Stories at
the Table
Regional and Localized Problems
Regional and Localized Problems: Fragile States and Conflict
The Global Peace Index shows worsening overall peace scores for the world over the last few years, however these are averages of world scores and do not reveal the full picture of the problems specific to this region. For example, the GPI shows global deterioration in external conflicts fought and in internal conflict intensity while showing improvements in the score of global deaths from internal conflicts and weapons imports. However, this was not true for South America, which saw the largest deterioration across all three general GPI categories of militarization, safety & security, and ongoing conflict, with even regional trends being inapplicable to countries like Colombia or Venezuela where even categories of improvement such as weapons imports are increasing, or for Central America and the Caribbean, whose number of deaths from external conflicts deteriorated compared to an improvement in global averages (though North America had overall improvement) (Global Peace Index, 2020).
While the report so far seems focused on South and Central America as opposed to North America (defined in the GPI as Canada and the US), this is because different overarching problems face these nations, usually developing nations with recent histories of civil conflict, which are different from those facing North America. In particular, the Fragile States index ranks Canada as sustainable (highest rating) and the US as stable, while giving a “warning” rating to most Central and South American countries, which touches on the problems facing these states due to general trends of civil unrest as well as less stable democracies and weaker central governments (FRAGILE STATES INDEX ANNUAL REPORT 2019).
This means that policy solutions that are successful in Canada and the US may not be applicable to other countries in the Americas. In particular, North America needs to focus on external conflict, while much of the countries in Latin America need policies oriented towards solving their larger problem of civil conflict.
Though the negotiation of peace in multiple civil wars and the democratization of the region shows a superficial success of democratization, the region remains one of the most violent regions in the world. The problem identified by Kurtenbach is that while these events create formal changes and solve institutional problems, they fail to solve underlying structural problems contributing to this conflict such as the dominance of illiberal elements in this region and the hierarchical distribution of resources for specific constituencies (Kurtenbach, 2019).
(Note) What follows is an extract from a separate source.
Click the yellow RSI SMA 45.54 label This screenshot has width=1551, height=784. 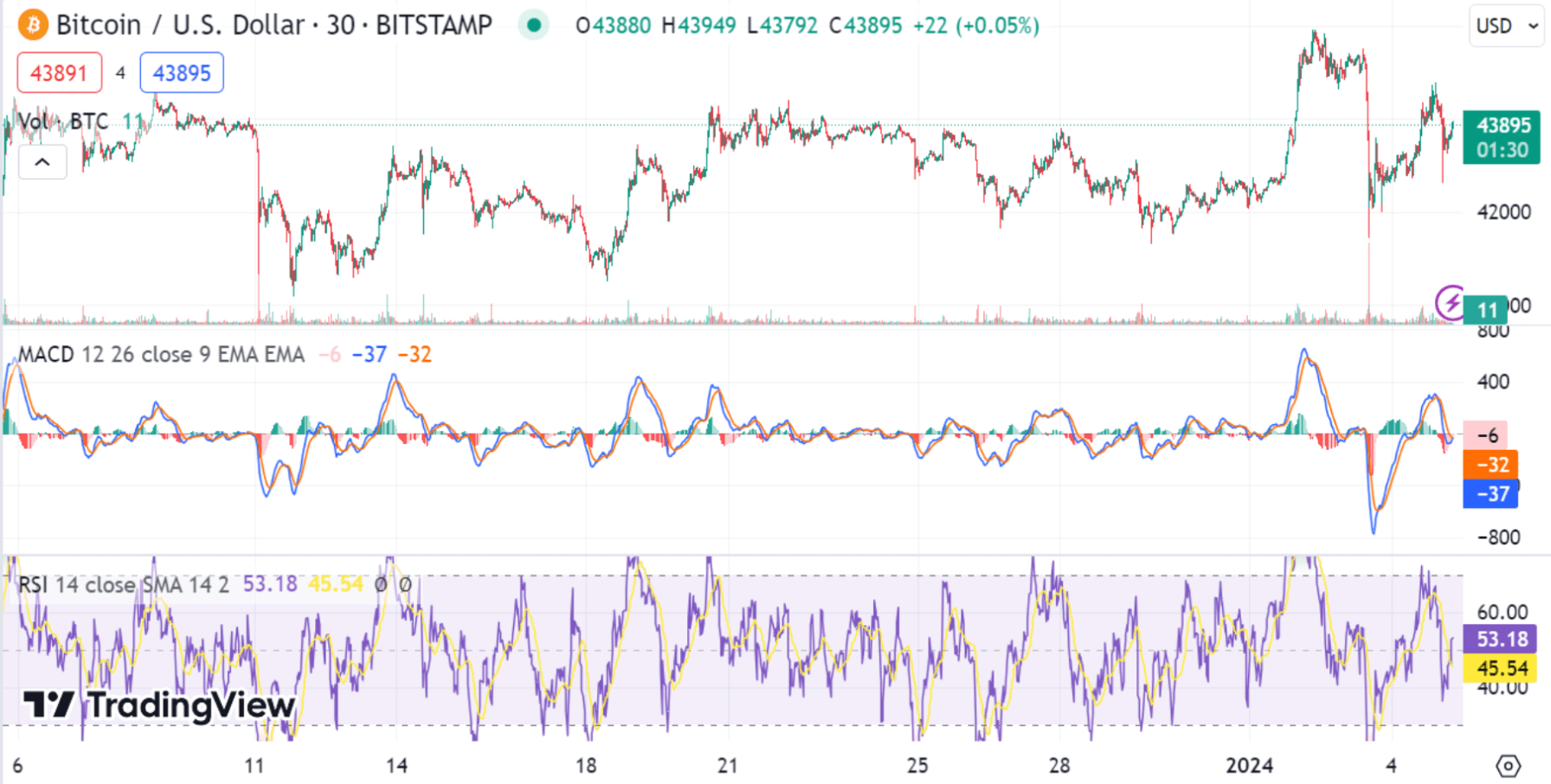click(1501, 668)
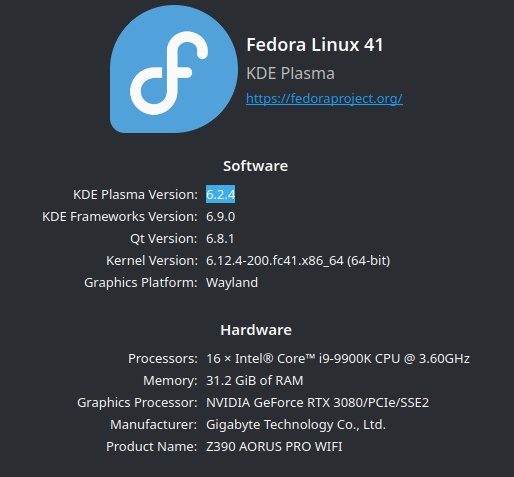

The OECD was also able to identify significant economic problems facing the region, such as stagnating labour productivity, a failure to fight poverty with government policy, and dissatisfaction with critical institutions such as healthcare systems, which contribute to increasing civil unrest and weakening central government legitimacy (Gurría, 2019). Finally, there remains the overarching problem of eroding democracy in these countries due to authoritarian leaders and weak governance (Zavatto, 2020).
Regional and Localized Problems: Women’s Rights and Gender Equality
There are distinct problems facing women in the region. For example, the Global Gender Gap Report stated that while there had been marked improvements in covering the gender gap in their “Latin America and the Caribbean” region, only 75% of the gap had been covered. Furthermore, the progress was concentrated, with the “educational attainment” and “health and survival” categories receiving scores of 0.996 and 0.979 (with 1 meaning full gender equality) but “economic participation and opportunity” only receiving 0.642 and political empowerment receiving 0.269c (World Economic Forum, 2020). This suggests that while structural educational and health inequalities are being eradicated, this has not yet translated into equal access to institutions of power, and likely contributes to regional economical and political problems.
The OECD identifies one of the most significant contributors to the political and economic inequality in the region being gendered discrimination in institutions. The Social Institutions and Gender Index report shows the average level of discrimination in the Latin America and Caribbean region being higher than that of North America or Europe.
Furthermore, while problematic gender norms and discriminatory attitudes persist, legislation to protect women against these has been slow to come and often ineffective, particularly for areas such as child marriage, workplace rights, political voice, and access to financial resources. Legislative protection remains weak in part due to outdated legal definitions of relevant terms and in part due to weak enforce mechanisms for law-violation penalties (OECD 2020). Furthermore, further inequalities have been identified when examining gender inequalities across incomes, geographical location, minority descent, ethnicity, disabilities, and age (Ideas Matter, 2019).
These overarching problems are the result of structural and institutional factors. For example, teenage pregnancy remains a large health and education problem in Latin America. This not only directly impacts women’s health and education, but also limits their participation in the economy both due to the time cost early in life as well as decreased hours to work due to time to take care of children. This also leads to lower political representation both in that women may be expected to become stay-at-home mothers, with less time for political involvement, and because problematic attitudes towards women with children may diminish their chances of being elected to political office or being selected to serve in critical institutions such as the civil service or the judiciary (Bando et al. 2005). Hite identifies how women entering the workforce changes the class structure of the country as well as women’s position in the hierarchy, and the implication for the GGGR analysis would be that political empowerment requires economic empowerment, which requires health and educational empowerment (Hite and Viterna 2005).